_BRIEF 1:_
List the automakers that the article on Maruti Suzuki's diesel plans names as having adopted a petrol-only business strategy.
_BRIEF 2:_
Extend the article on Maruti Suzuki's diesel plans, starting after its final sentence.

Maruti Suzuki states that the current economics do not support diesel models in the affordable category
As the Indian automotive market shifted to BS6 emission norms, certain automakers such as Maruti Suzuki, Renault-Nissan and Skoda Auto Volkswagen India have chosen a petrol-only business strategy. BS6 norms are much more stringent than the phased-out BS4 standards and as a result, OEMs found it difficult to cut down emissions in existing diesel engines.
Since the price gap between petrol and diesel fuel is narrowing almost on a weekly basis, buyers have started showing more interest in petrol vehicles. Yet the demand for diesel models has not dropped drastically in the entire scenario. A considerable number of buyers prefer diesel cars for their low-revving low-torque nature in addition to higher fuel economy.
In the BS6 era, Maruti Suzuki is fully concentrating on ‘cleaner’ forms of powertrains such as petrol, petrol mild-hybrid and CNGs. The Indian automaker plans to expand its CNG portfolio (primarily aimed at cab services and other fleet operations). It currently commands over 1,900 CNG outlets across 195 cities in the country.
No Maruti Suzuki Diesels
Maruti Suzuki does not see potential in diesel models in the years to come, especially in the affordable category. According to Shashank Srivastava, Executive Director (Sales & Marketing) at Maruti Suzuki India Limited (MSIL), there is “absolutely no logic” in introducing a new BS6 diesel engine in the entry-level.

_INFORMATION SUPPLIED:_

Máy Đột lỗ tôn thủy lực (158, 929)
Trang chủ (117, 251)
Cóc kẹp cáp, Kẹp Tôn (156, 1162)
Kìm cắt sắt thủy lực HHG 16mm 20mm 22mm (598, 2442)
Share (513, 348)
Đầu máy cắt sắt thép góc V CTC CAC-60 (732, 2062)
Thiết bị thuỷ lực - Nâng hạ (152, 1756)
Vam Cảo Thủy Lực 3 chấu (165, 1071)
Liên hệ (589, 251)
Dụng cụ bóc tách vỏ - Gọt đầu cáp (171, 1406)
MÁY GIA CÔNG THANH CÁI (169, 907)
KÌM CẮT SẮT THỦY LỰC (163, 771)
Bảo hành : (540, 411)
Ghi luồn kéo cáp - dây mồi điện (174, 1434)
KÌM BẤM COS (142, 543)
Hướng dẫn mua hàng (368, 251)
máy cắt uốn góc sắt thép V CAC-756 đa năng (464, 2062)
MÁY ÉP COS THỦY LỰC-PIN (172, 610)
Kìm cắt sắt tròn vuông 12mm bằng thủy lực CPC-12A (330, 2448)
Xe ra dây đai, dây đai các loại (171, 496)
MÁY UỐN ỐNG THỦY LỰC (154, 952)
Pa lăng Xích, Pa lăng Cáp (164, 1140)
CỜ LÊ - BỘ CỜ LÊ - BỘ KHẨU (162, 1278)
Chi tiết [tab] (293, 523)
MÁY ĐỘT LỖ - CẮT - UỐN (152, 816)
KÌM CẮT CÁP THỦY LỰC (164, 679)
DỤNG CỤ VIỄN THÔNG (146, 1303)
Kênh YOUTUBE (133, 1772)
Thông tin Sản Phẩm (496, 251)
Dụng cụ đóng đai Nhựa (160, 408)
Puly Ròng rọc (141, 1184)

_RIGHT ANSWER 1:_
- Maruti Suzuki
- Renault-Nissan
- Skoda Auto Volkswagen India

_RIGHT ANSWER 2:_
Data shows that only about five per cent hatchbacks sell in diesel formats while figures have taken a major slump in sedan and SUV/crossover categories. However, there is a slight possibility of bigger diesel engines (1500-2000cc) in the future if demand arises. Maruti Suzuki also believes that the market for diesel SUVs and sedans would eventually disappear. The company recently hit a new milestone by selling two million units of CNG and petrol mild-hybrids (combined) under its ‘Mission Green Million’ initiative. An all-electric WagonR version is in the works too.
Increasing Fuel-price Gap
Srivastava further added that the ex-showroom price gap between an equivalent petrol and diesel example has grown from Rs 70,000-90,000 to Rs 1.5-2.5 lakh. In other words, the healthier economics of choosing diesel models has virtually disappeared now. Market share of the same has come down from 60 per cent to under 20 per cent in just a few years’ time as well.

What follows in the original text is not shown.